One cannot underestimate the significance of the Trips Festival. Without the sprawling psychedelic event that took place on January 21-23, 1966 in San Francisco’s Longshoreman’s Hall, there would be no modern music festivals or raves, and this website wouldn’t exist because the notion of jambands would have never evolved from the primordial soup. Director/Producer Eric Christensen’s documentary, The Trips Festival Movie takes an in-depth look at the January weekend which would give birth to the entire hippie scene and impact American culture in ways that are still being felt to this day.
LSD was still legal in 1966, and Ken Kesey and the Merry Pranksters had been producing smaller Acid Test parties in the Bay Area when someone casually floated the idea of creating a “Trips Festival.” Prankster Stewart Brand realized there was something to this notion, so he spearheaded an effort to produce this festival and called in the assistance of Bill Graham, a young promoter who had gained notoriety in the city for producing a successful benefit for the San Francisco Mime Troupe. Together with the Pranksters, the Open Theater, a bevy of performance artists, multiple lighting designers (many of whom were anxious to show off their petri dish experiments for the first time to a massive audience), and a little band called The Grateful Dead, this three-day indoor festival took shape. The line between the performers, presenters, and audience was completely blurred, as the patrons came dressed in outlandish costumes and were anxious to participate in a venue that seemed to lack any real boundaries. For many, it was the first time they had seen other “freaks” like themselves, and this massive gathering of experimentation, art, and good times would soon yield to the Be-In, the Summer of Love, and the massive explosion of the hippie movement in the Bay Area.
Through a series of informative and entertaining interviews, Christensen’s film explains why a crazed event with 10,000 folks on LSD was able to work: it was organized and run by some very bright and innovative people. Indeed, the alumni from the Trips Festival would go on to play vital roles in communes, be responsible for a surge in growth in the Sierra Club and other like-minded ecological movements, develop the Whole Earth Catalog, create the influential online group, THE WELL, and much, much more. For his part, Graham entered the Trips Festival as a relative novice, but he left that weekend with a plan, and within a short amount of time, he was producing rock concerts at the Fillmore, eventually leading to a career as the pre-eminent rock impresario of his generation. Oh yeah, those Grateful Dead guys did okay, too.

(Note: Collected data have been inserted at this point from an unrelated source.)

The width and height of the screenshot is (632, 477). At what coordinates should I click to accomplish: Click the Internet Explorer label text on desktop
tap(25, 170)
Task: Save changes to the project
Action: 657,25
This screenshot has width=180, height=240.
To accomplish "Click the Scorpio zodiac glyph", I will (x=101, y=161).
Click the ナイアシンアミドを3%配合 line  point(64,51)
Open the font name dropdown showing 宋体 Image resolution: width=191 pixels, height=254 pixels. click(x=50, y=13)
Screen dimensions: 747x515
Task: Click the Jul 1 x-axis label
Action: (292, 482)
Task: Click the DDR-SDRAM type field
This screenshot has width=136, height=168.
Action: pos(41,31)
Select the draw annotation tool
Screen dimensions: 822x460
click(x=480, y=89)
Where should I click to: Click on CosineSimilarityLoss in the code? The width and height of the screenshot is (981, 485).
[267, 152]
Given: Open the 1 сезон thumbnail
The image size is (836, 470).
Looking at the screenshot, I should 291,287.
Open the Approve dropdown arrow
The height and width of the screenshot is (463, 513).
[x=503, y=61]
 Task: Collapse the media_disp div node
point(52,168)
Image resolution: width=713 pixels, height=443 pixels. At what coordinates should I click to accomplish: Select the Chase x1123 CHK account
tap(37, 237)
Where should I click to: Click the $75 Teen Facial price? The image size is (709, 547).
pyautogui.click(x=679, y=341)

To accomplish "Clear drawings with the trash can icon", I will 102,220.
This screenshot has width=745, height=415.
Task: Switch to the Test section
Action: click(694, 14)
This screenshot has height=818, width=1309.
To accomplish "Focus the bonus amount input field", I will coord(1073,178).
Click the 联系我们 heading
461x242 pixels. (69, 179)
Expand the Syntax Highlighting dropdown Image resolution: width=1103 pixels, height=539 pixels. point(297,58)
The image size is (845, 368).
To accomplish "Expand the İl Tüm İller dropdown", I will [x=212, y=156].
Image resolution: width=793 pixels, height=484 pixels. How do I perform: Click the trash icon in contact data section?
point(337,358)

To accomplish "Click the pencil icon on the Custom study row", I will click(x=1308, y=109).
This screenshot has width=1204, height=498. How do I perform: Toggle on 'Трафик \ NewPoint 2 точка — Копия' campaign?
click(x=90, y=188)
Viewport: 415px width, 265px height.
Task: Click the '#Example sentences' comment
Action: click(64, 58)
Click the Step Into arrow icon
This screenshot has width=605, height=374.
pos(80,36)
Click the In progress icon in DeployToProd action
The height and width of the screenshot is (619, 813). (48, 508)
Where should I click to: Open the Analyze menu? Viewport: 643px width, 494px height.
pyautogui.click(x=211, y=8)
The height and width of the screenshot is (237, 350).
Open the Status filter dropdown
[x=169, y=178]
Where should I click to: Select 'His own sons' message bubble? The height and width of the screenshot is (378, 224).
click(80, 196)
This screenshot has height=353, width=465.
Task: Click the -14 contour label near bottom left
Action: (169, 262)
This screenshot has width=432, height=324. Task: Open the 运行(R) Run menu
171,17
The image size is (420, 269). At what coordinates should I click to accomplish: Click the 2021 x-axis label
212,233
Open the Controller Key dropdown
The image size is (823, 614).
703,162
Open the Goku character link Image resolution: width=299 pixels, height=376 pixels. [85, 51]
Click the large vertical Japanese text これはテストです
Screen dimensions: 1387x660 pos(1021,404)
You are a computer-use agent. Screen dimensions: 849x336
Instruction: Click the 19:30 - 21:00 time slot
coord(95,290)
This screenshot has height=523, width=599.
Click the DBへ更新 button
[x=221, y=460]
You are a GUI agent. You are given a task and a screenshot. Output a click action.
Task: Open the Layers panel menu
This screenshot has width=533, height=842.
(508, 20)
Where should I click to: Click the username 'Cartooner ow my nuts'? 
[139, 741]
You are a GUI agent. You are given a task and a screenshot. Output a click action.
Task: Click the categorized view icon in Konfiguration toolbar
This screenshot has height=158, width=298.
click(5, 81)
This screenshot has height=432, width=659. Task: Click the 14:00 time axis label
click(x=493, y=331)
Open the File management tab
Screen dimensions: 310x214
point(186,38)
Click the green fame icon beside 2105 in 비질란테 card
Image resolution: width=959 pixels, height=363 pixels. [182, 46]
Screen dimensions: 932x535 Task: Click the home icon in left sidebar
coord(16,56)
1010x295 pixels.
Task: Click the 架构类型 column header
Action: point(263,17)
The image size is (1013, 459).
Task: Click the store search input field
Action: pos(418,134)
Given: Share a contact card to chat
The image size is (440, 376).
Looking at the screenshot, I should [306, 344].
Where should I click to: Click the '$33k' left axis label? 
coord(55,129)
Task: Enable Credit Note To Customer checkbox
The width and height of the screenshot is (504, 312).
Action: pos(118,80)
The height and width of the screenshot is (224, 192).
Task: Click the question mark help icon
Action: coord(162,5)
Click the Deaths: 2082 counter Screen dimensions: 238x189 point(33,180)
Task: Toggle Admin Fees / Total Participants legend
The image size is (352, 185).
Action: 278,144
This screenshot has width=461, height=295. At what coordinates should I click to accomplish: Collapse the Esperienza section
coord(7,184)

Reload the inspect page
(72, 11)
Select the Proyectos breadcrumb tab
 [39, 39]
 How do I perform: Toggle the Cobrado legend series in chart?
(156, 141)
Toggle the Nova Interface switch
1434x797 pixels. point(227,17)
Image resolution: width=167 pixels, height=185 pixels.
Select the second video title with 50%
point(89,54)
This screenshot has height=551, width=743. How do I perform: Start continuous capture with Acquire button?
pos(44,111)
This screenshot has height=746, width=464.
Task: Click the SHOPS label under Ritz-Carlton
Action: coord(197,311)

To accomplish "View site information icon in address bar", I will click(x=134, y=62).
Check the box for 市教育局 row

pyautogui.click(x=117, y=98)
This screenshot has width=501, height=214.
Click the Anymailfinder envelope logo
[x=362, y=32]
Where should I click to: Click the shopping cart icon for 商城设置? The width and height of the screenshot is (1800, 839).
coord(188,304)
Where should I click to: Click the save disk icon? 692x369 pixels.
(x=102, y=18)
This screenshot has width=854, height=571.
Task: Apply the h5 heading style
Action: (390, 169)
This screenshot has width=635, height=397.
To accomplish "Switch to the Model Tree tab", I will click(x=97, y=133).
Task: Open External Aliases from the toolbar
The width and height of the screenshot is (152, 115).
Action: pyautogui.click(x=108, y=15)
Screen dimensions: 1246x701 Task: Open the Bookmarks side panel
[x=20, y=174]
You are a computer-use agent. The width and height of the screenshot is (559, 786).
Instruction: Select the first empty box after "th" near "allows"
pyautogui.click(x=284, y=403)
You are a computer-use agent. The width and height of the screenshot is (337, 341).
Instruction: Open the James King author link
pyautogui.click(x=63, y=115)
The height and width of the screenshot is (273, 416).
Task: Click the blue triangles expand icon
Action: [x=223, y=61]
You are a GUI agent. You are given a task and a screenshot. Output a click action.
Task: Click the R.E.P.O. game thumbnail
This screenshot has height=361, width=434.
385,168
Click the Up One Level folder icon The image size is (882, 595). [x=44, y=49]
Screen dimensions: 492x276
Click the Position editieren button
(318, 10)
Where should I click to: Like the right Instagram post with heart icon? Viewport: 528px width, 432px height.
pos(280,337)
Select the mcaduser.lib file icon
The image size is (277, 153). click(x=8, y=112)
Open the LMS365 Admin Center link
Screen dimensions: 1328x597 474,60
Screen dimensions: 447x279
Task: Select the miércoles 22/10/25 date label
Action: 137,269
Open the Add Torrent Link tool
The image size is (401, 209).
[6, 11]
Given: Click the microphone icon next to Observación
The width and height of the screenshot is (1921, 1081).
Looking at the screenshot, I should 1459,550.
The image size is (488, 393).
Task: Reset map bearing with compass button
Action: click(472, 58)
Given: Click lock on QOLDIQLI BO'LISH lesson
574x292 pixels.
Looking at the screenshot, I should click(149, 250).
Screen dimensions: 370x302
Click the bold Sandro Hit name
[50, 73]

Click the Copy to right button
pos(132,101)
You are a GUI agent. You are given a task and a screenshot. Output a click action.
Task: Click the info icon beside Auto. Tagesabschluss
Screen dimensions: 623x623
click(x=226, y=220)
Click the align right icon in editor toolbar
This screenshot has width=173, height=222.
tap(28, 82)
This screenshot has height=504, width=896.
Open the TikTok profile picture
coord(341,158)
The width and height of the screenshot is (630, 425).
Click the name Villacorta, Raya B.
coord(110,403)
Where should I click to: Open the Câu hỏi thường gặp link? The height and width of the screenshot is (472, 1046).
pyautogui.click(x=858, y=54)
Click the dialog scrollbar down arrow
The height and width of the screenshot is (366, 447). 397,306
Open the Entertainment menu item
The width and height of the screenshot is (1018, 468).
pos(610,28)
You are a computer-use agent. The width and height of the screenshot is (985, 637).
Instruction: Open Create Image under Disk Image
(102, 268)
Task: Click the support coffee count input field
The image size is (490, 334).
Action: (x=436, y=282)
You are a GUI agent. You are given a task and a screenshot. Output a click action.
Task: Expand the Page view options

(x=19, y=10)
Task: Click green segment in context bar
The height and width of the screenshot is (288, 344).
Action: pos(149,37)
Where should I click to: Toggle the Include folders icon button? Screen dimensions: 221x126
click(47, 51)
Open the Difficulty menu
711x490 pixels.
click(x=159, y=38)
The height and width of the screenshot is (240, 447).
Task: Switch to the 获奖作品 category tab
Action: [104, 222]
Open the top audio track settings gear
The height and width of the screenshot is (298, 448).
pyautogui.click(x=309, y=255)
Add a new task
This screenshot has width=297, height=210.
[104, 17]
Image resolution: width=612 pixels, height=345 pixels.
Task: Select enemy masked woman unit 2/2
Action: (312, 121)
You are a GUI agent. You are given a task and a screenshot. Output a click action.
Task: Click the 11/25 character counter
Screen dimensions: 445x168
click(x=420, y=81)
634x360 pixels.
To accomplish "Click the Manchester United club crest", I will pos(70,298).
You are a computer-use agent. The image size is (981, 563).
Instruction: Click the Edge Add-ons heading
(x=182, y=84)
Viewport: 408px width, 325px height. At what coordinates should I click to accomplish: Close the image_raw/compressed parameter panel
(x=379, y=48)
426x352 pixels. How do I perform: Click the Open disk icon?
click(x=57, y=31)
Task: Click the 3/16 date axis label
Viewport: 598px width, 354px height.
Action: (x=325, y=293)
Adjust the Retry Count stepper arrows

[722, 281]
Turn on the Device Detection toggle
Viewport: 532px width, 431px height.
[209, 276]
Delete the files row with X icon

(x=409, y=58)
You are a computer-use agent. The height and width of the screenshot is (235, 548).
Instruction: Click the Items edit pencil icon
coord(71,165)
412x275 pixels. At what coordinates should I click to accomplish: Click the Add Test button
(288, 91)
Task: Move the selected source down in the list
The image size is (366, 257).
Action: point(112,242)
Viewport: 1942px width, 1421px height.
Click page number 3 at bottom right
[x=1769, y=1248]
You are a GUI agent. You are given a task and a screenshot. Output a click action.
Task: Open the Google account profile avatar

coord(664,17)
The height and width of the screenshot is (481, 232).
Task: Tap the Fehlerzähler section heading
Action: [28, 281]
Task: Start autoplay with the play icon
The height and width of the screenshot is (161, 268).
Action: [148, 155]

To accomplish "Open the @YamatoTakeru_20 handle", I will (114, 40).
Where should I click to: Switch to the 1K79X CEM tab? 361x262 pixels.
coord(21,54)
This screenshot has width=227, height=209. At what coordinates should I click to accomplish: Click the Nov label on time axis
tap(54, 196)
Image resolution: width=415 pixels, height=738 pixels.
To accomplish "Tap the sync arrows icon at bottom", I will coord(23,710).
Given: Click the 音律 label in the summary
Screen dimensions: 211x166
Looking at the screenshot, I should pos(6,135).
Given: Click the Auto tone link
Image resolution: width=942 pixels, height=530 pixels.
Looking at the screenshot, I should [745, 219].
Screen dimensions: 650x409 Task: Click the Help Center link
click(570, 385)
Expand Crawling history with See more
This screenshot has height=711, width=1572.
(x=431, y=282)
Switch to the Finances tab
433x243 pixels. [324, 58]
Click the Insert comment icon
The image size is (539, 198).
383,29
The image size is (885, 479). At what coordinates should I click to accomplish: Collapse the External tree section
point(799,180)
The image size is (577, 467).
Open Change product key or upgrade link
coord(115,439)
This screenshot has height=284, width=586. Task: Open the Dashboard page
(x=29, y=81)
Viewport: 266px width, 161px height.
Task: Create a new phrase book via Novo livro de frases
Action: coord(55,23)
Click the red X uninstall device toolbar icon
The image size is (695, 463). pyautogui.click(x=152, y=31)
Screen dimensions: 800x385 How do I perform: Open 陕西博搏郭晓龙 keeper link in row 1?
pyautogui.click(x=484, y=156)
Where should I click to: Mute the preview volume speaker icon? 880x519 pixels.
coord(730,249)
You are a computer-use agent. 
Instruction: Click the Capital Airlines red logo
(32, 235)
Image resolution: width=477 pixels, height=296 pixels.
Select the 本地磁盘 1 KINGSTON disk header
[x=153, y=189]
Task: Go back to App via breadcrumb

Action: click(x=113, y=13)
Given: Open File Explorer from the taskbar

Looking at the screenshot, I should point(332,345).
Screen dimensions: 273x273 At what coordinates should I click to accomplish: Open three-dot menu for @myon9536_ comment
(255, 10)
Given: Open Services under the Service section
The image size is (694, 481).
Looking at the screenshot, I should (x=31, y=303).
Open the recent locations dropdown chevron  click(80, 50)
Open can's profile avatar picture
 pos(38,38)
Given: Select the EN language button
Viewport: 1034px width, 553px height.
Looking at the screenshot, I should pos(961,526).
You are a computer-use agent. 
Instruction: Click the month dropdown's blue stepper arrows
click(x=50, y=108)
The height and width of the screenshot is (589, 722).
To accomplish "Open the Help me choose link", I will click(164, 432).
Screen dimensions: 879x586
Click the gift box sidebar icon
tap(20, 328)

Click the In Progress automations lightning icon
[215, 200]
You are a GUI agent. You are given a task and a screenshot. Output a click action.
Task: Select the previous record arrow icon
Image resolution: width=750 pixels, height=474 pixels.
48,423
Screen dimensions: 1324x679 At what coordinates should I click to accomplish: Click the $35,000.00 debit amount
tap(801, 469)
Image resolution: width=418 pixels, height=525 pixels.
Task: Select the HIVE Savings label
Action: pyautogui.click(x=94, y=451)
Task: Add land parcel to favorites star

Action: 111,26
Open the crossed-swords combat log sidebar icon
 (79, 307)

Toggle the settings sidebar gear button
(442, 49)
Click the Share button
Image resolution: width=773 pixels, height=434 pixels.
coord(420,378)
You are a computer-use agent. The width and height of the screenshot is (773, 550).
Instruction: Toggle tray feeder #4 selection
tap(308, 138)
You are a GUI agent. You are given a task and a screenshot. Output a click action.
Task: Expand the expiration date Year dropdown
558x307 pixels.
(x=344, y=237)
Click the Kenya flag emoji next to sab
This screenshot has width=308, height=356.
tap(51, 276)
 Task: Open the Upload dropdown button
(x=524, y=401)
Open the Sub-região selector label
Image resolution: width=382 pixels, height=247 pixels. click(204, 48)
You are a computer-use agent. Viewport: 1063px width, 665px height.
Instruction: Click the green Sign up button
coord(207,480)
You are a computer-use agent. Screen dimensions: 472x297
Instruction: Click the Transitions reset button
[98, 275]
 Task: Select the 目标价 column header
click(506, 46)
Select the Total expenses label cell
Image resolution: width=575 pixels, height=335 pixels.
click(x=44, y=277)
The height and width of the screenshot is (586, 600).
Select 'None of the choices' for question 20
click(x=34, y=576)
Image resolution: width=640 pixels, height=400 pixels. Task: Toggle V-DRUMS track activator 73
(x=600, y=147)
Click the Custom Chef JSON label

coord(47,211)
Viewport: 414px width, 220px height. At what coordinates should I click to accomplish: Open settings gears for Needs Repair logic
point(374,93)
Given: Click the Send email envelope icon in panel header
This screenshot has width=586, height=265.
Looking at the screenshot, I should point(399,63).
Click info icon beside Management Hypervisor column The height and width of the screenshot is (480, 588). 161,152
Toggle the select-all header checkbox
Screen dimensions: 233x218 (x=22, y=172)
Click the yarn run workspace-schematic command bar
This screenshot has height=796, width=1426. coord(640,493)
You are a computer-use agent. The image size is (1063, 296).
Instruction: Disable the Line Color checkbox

Unfortunately, there isn’t much in the way of footage that exists from The Trips Festival, so Christensen relies upon a wealth of fascinating photos, many of whom he took himself after eating the dosed ice cream that was served inside. It would have been nice had some audio of the Dead’s performance been available, rather than the studio cut of “Cream Puff War” that he uses repeatedly, but it’s a minor criticism. Experimental filmmaker Ben Van Meter’s wild and bizarre short of the festival, which he describes as “the viewpoint of a goldfish in the Kool-Aide bowl,” is included as a bonus, as well as a great and somewhat informal panel discussion with many of the participants in the festival, including Mountain Girl and Bob Weir.
The Trips Festival really was the launch pad for the revolution of the late 1960s. In addition, it served as the blueprint for all sorts of future gatherings, from concerts to raves to Burning Man to Bonnaroo. Its impact can even be seen in our vocabulary, as phrases and words, such as “drinking the Kool-Aide” and “trip,” come to us from this gathering. Christensen does an excellent job of documenting the tremendous impact of The Trips Festival, and since it is mankind’s duty to understand where we came from and where we are going, this film should be required viewing for any reader of this site.